Zum Bruch kam es unvermittelt Anfang der 1880er-Jahre. Joachim unterstellte seiner Frau Amalie – eine profilierte Altistin, für die Brahms etliche Lieder schrieb – eine Affäre mit dem Verleger Fritz Simrock. Im anschließenden Rosenkrieg ergriff Brahms Partei für Amalie: »Lieber Freund, Dein Brief hat mich ernstlich traurig gemacht. Eine eigentliche ernstliche Ursache [= eine Affäre] ist schwer zu denken und auch schwerlich vorhanden.« Als Amalie im Scheidungsprozess einen (vertraulichen) Brief von Brahms zückt, in dem er Joachims maßlose Eifersucht als »unglückliche Charaktereigenschaft« bezeichnet, ist der Skandal perfekt und die Freundschaft ruiniert.

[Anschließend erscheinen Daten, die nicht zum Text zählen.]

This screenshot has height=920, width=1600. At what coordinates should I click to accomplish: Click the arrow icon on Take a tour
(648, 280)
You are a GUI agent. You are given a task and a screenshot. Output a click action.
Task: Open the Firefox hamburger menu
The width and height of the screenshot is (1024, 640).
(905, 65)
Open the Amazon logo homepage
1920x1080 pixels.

Nach Jahren der Funkstille komponierte Brahms 1887 als Versöhnungsgeste sein Doppelkonzert für Violine und Violoncello. »Mach Dich auf einen kleinen Schreck gefasst«, schrieb er Joachim. »Ich bitte Dich in aller Herzlichkeit und Freundlichkeit, dass Du Dich nicht im Geringsten genierst. Wenn Du mir eine Karte schickst, auf der einfach steht: ›Ich verzichte‹, so weiß ich mir selbst alles Weitere zu sagen.« Zum Glück ging Joachim auf das Friedensangebot ein, in der Uraufführung des Doppelkonzerts standen die beiden endlich wieder gemeinsam auf der Bühne. Im Folgejahr legte Brahms sogar noch eine Violinsonate nach. Ob Joseph Joachim all dies durch den Kopf ging, als er bei der Enthüllung des Brahms-Denkmals in Meiningen an den Komponisten erinnerte? Sicher ist nur: Ohne die Freundschaft der beiden wären die Musikgeschichte und das Konzertrepertoire um einiges ärmer.